• [What is required]:
Among the lines of the records, find all that carry the word "computer" and copy them.

[Stored data entries]
****************************************
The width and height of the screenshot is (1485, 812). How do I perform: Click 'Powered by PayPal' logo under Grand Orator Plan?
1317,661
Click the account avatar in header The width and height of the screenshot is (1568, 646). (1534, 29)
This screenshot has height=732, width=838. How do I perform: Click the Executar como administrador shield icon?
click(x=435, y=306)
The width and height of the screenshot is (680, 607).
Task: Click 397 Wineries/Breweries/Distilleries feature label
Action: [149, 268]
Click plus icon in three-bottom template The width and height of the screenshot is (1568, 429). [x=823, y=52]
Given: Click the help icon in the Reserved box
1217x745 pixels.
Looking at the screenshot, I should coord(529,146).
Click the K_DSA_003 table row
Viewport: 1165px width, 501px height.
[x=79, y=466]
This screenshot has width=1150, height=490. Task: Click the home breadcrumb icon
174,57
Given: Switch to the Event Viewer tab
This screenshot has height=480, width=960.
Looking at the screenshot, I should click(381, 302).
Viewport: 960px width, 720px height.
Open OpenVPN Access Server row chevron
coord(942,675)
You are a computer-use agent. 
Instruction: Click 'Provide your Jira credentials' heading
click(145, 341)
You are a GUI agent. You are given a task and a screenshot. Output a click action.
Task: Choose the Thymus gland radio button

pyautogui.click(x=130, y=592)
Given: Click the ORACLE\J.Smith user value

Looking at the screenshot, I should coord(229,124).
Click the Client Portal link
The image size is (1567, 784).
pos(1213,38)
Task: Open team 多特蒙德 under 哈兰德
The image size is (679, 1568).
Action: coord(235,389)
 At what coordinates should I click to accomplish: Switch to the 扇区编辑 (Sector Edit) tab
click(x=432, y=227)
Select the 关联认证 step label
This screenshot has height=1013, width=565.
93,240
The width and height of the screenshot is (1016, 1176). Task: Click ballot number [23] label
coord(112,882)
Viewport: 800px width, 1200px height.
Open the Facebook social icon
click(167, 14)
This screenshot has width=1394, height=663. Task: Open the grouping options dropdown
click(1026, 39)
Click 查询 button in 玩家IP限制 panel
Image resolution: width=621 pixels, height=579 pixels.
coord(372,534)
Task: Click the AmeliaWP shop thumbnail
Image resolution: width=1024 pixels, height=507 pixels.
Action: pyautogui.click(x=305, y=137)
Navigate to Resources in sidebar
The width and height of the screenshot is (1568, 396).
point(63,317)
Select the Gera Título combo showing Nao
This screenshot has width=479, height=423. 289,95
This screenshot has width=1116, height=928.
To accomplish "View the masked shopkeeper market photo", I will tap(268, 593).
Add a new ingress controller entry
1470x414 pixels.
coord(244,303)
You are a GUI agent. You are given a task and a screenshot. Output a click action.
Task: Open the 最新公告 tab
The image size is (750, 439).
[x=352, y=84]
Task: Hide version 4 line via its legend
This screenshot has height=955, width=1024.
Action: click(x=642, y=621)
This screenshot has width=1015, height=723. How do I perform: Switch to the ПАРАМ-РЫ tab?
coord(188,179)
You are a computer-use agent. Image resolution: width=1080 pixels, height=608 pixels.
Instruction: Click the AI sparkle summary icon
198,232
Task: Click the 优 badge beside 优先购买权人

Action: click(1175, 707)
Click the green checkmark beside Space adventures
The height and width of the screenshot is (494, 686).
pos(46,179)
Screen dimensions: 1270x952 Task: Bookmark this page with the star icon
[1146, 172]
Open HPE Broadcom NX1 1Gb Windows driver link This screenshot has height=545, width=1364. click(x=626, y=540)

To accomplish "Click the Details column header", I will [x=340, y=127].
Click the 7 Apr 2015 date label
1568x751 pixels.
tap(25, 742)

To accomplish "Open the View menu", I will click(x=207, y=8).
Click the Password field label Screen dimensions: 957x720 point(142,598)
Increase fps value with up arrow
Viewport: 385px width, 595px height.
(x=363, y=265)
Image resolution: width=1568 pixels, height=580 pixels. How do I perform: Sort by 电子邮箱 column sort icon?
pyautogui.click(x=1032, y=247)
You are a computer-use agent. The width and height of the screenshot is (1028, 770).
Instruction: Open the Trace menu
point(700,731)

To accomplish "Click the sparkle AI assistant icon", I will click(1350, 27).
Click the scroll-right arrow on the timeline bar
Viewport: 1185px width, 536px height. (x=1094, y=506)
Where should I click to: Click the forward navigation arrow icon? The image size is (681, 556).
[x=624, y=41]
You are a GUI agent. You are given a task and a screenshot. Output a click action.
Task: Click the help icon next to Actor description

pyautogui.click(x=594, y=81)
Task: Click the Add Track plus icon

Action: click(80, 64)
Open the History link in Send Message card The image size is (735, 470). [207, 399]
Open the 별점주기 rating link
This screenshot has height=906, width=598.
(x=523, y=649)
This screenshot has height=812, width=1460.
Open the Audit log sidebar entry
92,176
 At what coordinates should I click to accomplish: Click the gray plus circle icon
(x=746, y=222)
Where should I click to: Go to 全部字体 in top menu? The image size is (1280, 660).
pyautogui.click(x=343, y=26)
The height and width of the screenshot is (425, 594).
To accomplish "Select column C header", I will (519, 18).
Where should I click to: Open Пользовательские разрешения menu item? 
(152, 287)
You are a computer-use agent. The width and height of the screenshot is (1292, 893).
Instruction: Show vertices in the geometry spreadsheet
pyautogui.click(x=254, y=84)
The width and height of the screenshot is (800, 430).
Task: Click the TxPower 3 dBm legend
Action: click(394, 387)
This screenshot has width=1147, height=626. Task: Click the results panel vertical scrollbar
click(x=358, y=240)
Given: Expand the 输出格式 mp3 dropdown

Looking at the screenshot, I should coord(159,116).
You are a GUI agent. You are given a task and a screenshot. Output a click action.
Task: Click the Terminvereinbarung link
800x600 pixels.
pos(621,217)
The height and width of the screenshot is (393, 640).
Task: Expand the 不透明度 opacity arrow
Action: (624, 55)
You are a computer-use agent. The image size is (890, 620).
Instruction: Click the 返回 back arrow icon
****************************************
• [Result of this task]:
You are a computer-use agent. 
You are a computer-use agent. Image resolution: width=1080 pixels, height=608 pixels.
You are a computer-use agent. The width and height of the screenshot is (1028, 770).
You are a computer-use agent. The width and height of the screenshot is (1292, 893).
You are a computer-use agent. The image size is (890, 620).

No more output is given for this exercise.